PROBLEM REQUIREMENTS :: Would you reproduce each line below exactly, leaving every picture out?

Start of DATA TO PROCESS

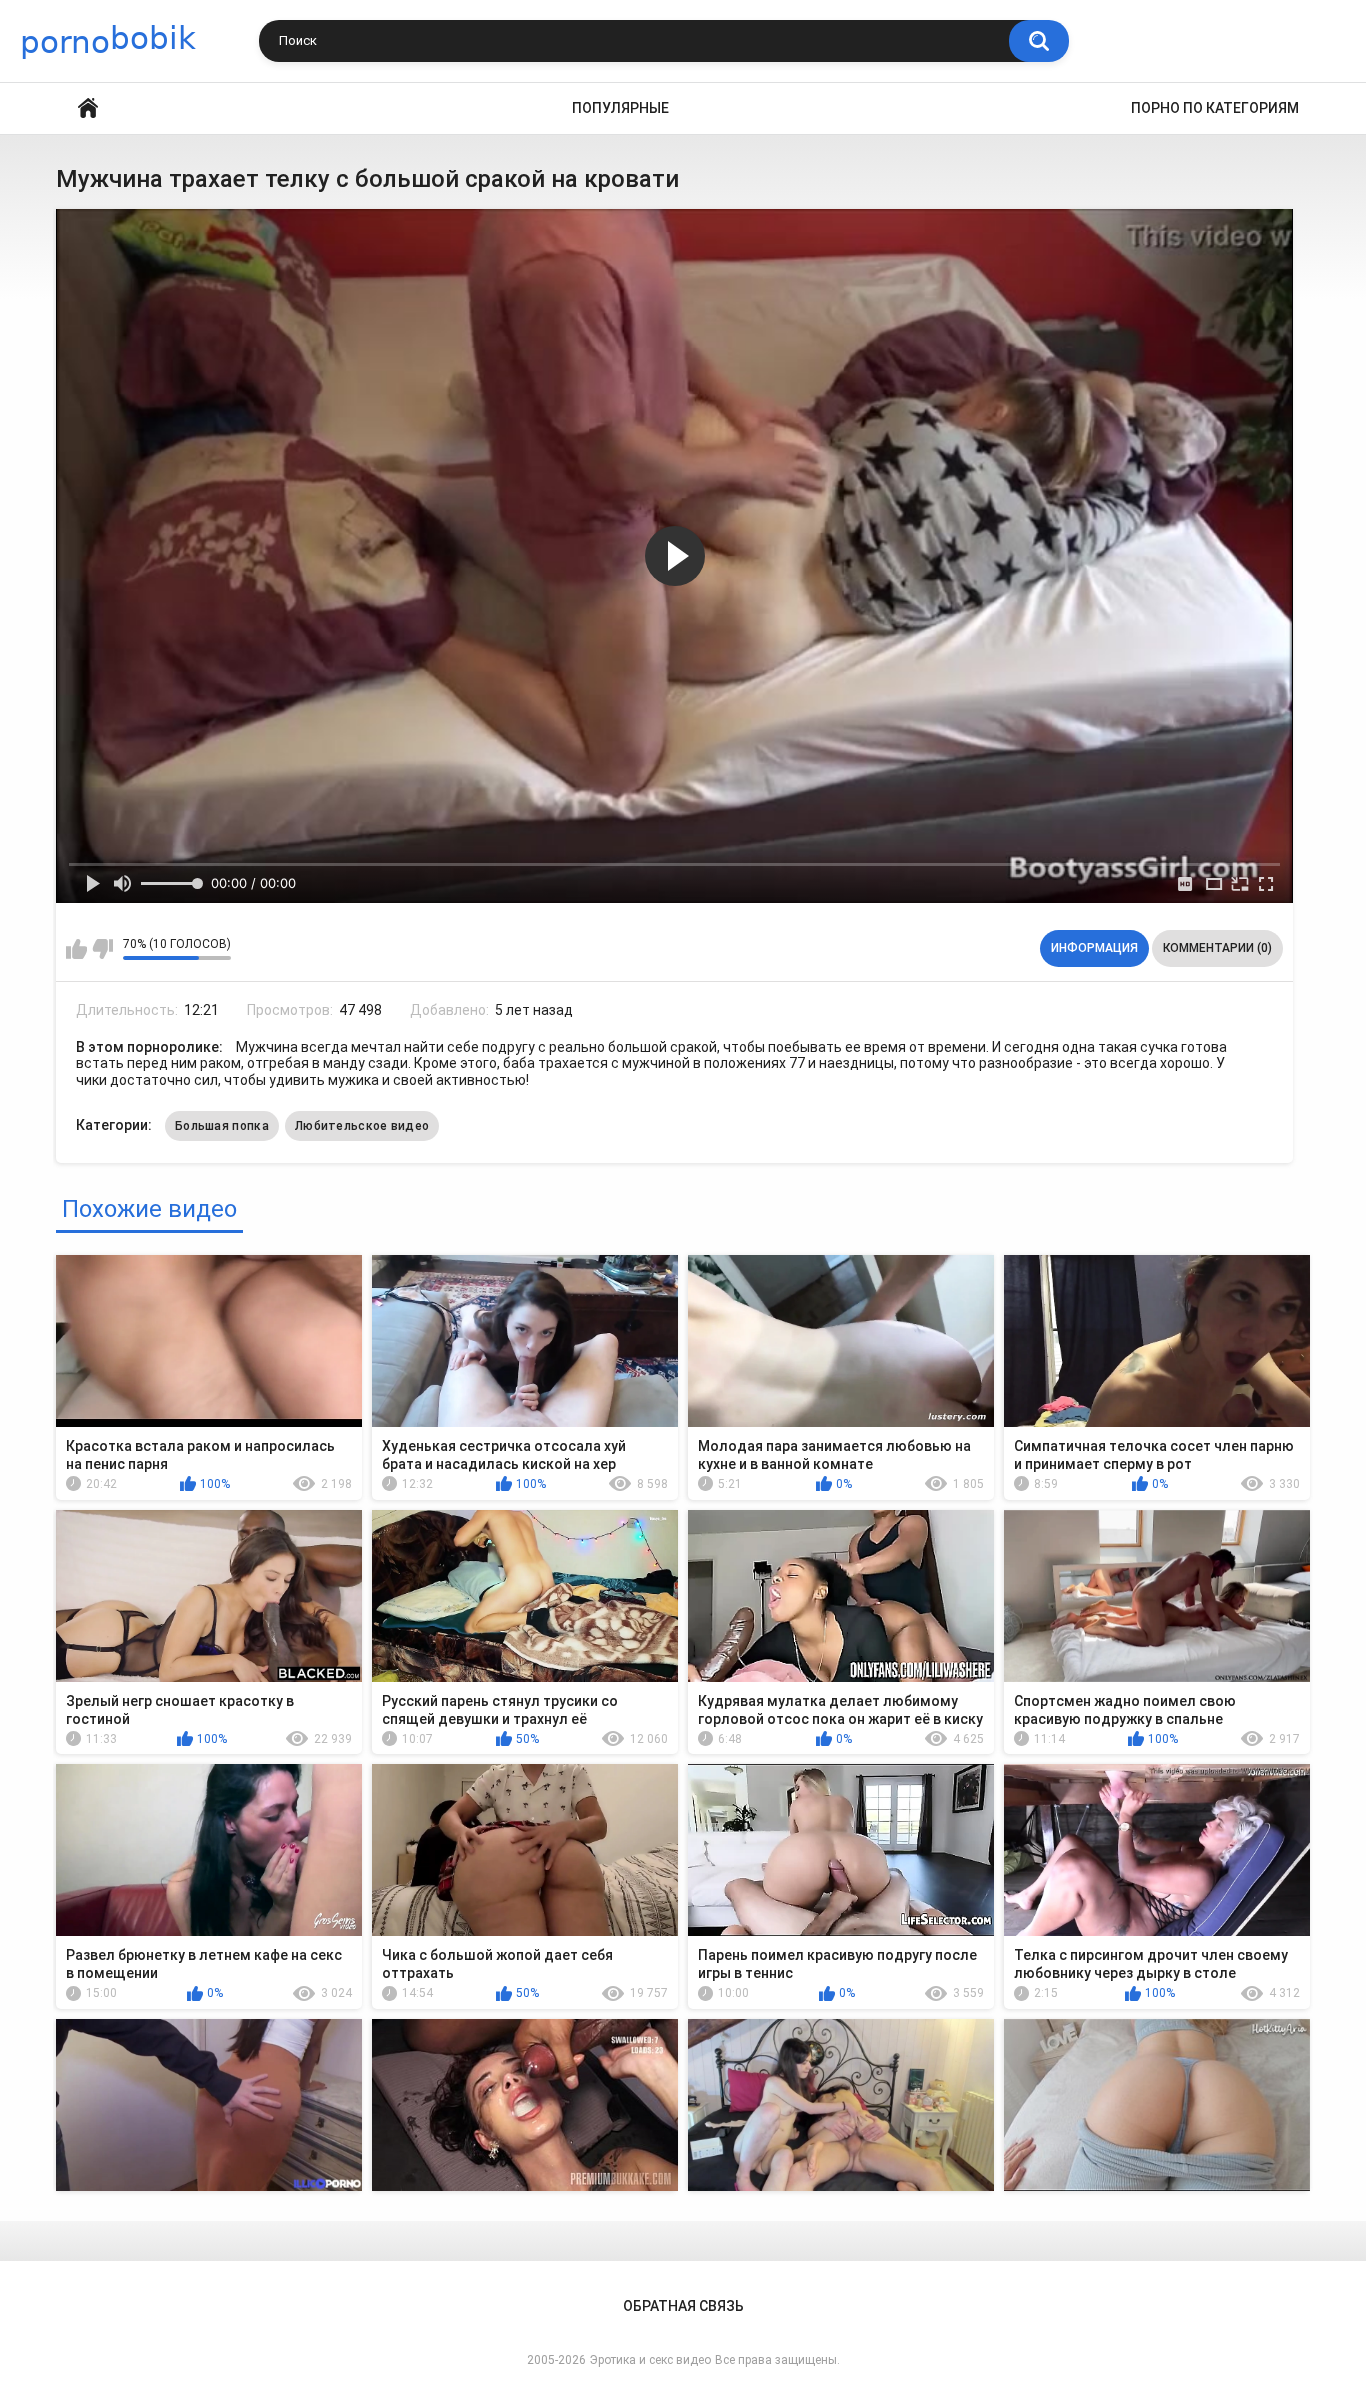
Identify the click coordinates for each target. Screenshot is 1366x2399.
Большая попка (222, 1126)
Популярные (620, 108)
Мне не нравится (102, 949)
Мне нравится (76, 949)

End of DATA TO PROCESS

SOLUTION TO THE EXERCISE ::
Identify the click coordinates for each target. Screenshot is 1366x2399.
Большая попка (222, 1126)
Популярные (620, 108)
Мне не нравится (102, 949)
Мне нравится (76, 949)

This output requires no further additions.